80s proto-tactical for guys with 2-tone 1911s and aviator glasses.
I think I'm too dense for social stress to apply because I mainly just think about whether the thing I'm doing is working for me or not. I don't mind having stress applied, I just don't want it applied in such a way that I'm practising dumb things instead of smart things. And I am pretty skeptical that shooting the 9-hole wall lefthanded while side-loading a mag fed gun the whole way is smart. I was thinking, as I was doing it, that for the time I'm taking to run it wrong-handed with one shell at a time out of my pocket, I could be getting pretty damn fast shooting it with mags and my right shoulder. I wouldn't have been fast to start with, because I never use shotguns, but I could have been fast, I think, with a couple of hours of practise.

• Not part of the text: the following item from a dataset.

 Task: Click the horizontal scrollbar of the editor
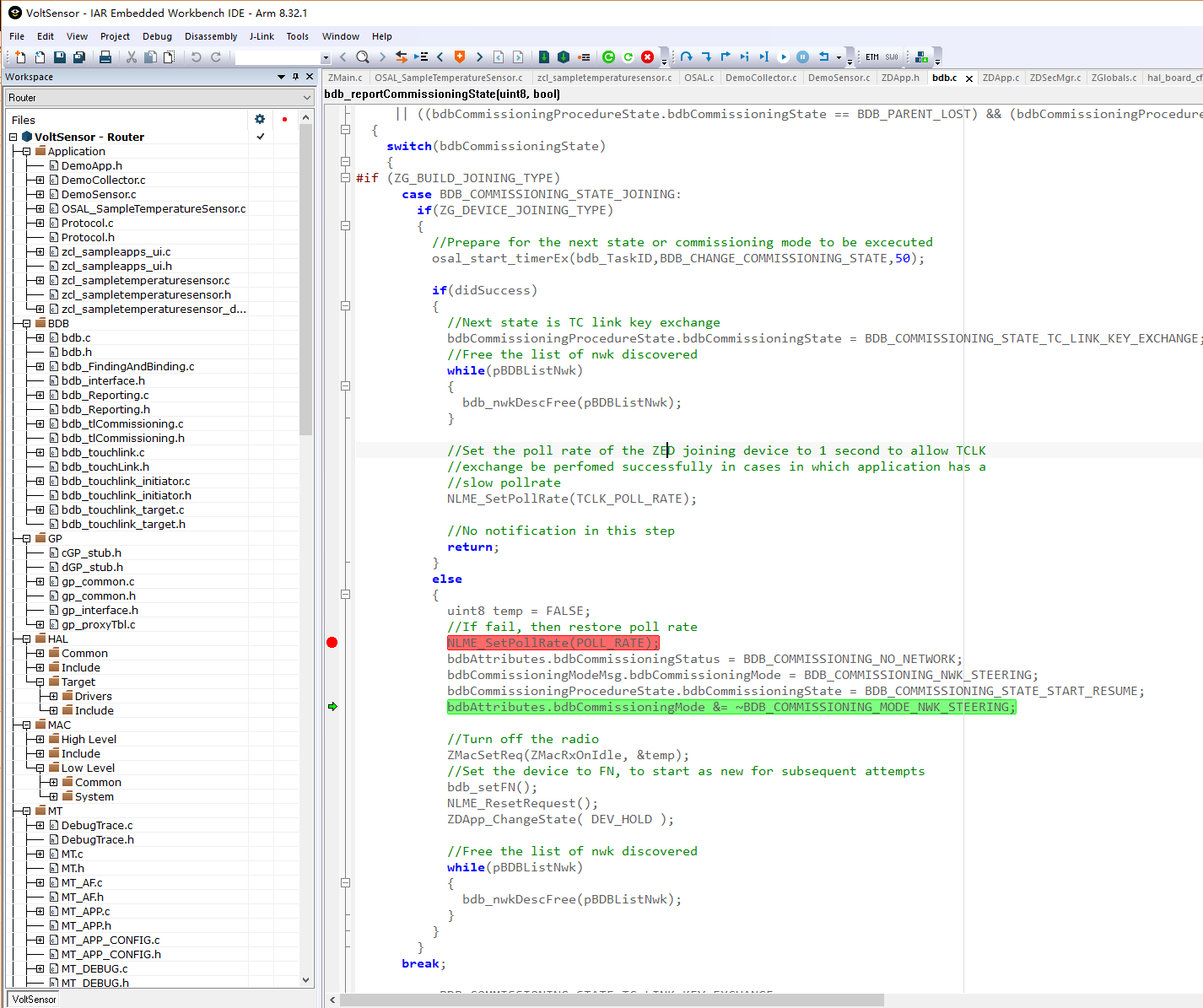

And that's my objection: practising weak hand only shooting on a carnival ride while somebody spills coffee on you isn't really going to make you better. Or maybe it is, but I feel like it isn't. It's so specific that I think you're introducing too many simultaneous failure points. That might be wrong but I felt 2% better at the end of four hours than I did at the start, and looking around everybody else looked equally inept because honestly, how smooth can you make the bottom row of ports on a 9-hole while loading one at a time? It's just inherently screwed up, and I had the thought that doing it fifteen or twenty times wasn't really making me better. Each step was too long, and too dependent on weird issues like cargo pockets with enough shells left at a conveniently accessible angle, and so on.
I don't know, maybe it's useful but I'm pretty skeptical.
Those of you who don't bother with support-side shotgunning, what are your thoughts about shooting around barriers? Do you switch shoulders with ARs but not with shotguns?